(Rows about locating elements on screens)

------------------------------------------------

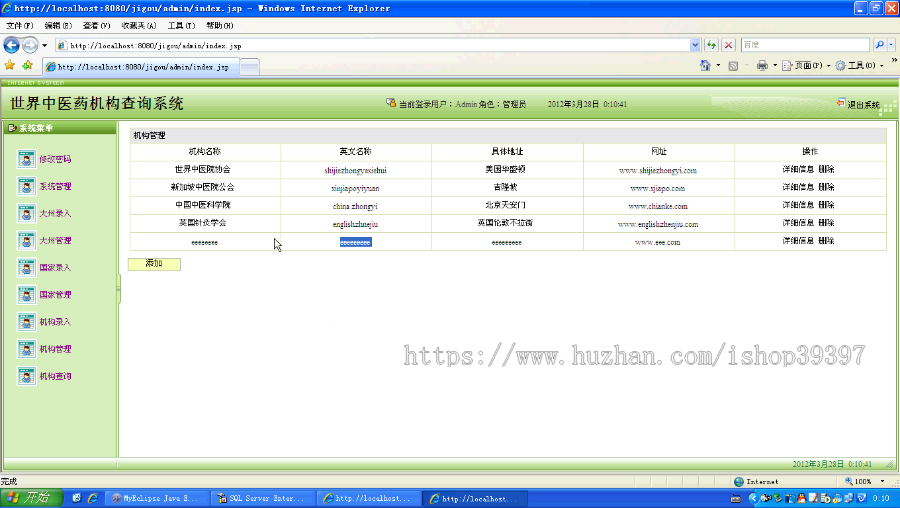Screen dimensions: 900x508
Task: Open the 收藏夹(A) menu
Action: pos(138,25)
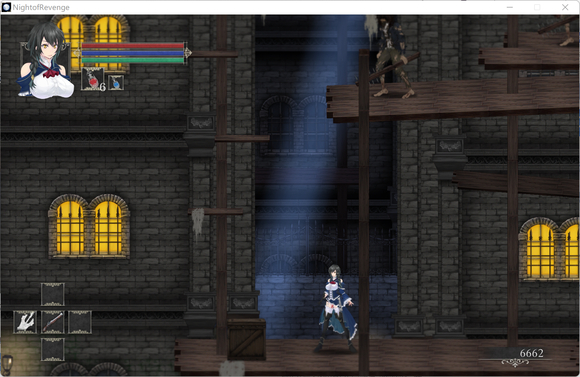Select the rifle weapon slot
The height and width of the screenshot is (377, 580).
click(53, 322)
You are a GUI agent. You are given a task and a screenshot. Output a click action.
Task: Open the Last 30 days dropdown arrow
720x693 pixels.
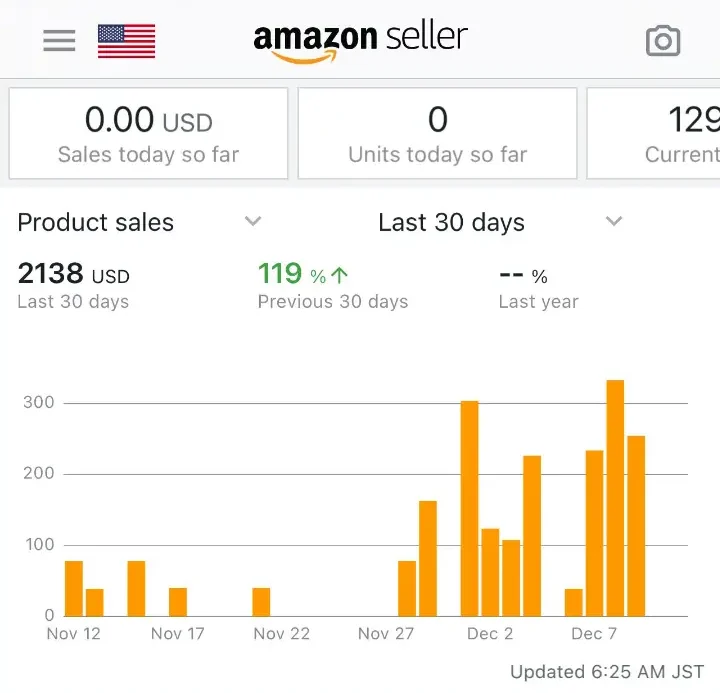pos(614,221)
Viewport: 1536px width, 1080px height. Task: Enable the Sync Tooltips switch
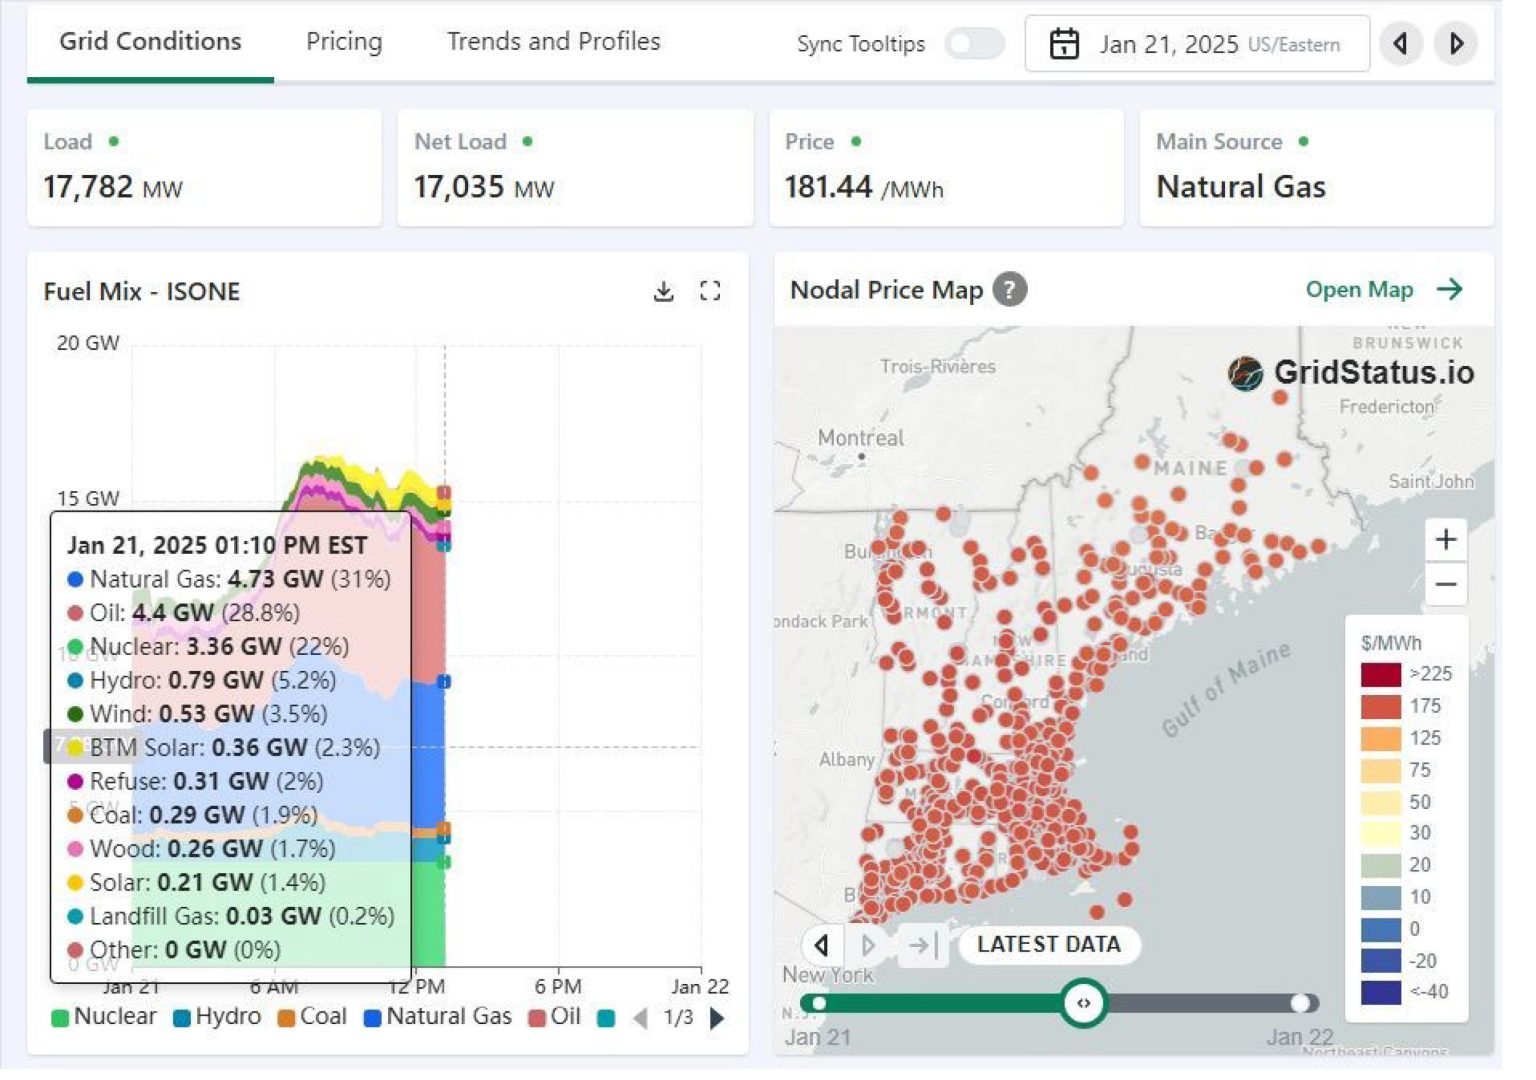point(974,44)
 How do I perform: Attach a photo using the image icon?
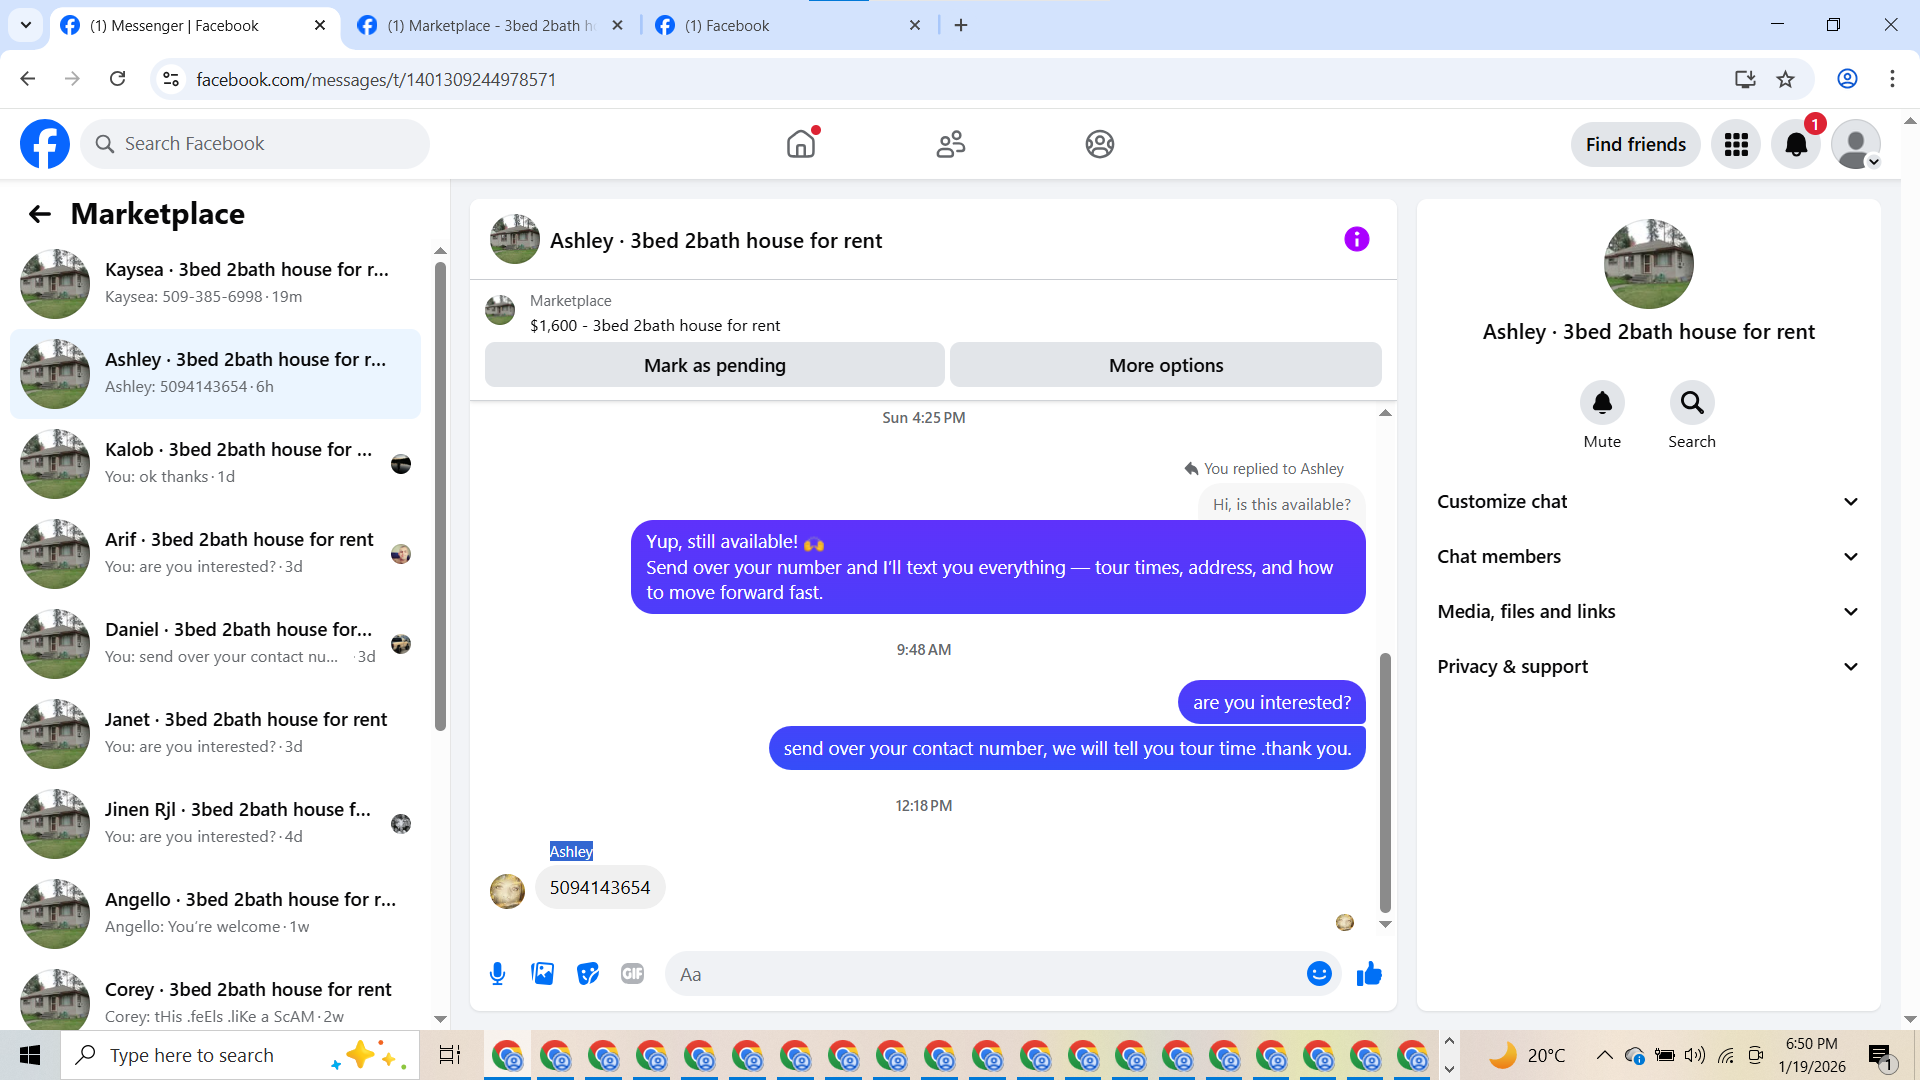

------------------------------------------------

→ **SET TASK**
Could you rewrite all the rows, swapping "Viewport" for "Display" and changing nothing else, with the pictures left out?

→ **OUTPUT OF THE EXERCISE**
Screen dimensions: 900x508
Task: Open the 收藏夹(A) menu
Action: pos(138,25)
Select the rifle weapon slot
The height and width of the screenshot is (377, 580).
click(53, 322)
You are a GUI agent. You are given a task and a screenshot. Output a click action.
Task: Open the Last 30 days dropdown arrow
720x693 pixels.
pos(614,221)
Display: 1536px width, 1080px height. Task: Enable the Sync Tooltips switch
point(974,44)
 How do I perform: Attach a photo using the image icon?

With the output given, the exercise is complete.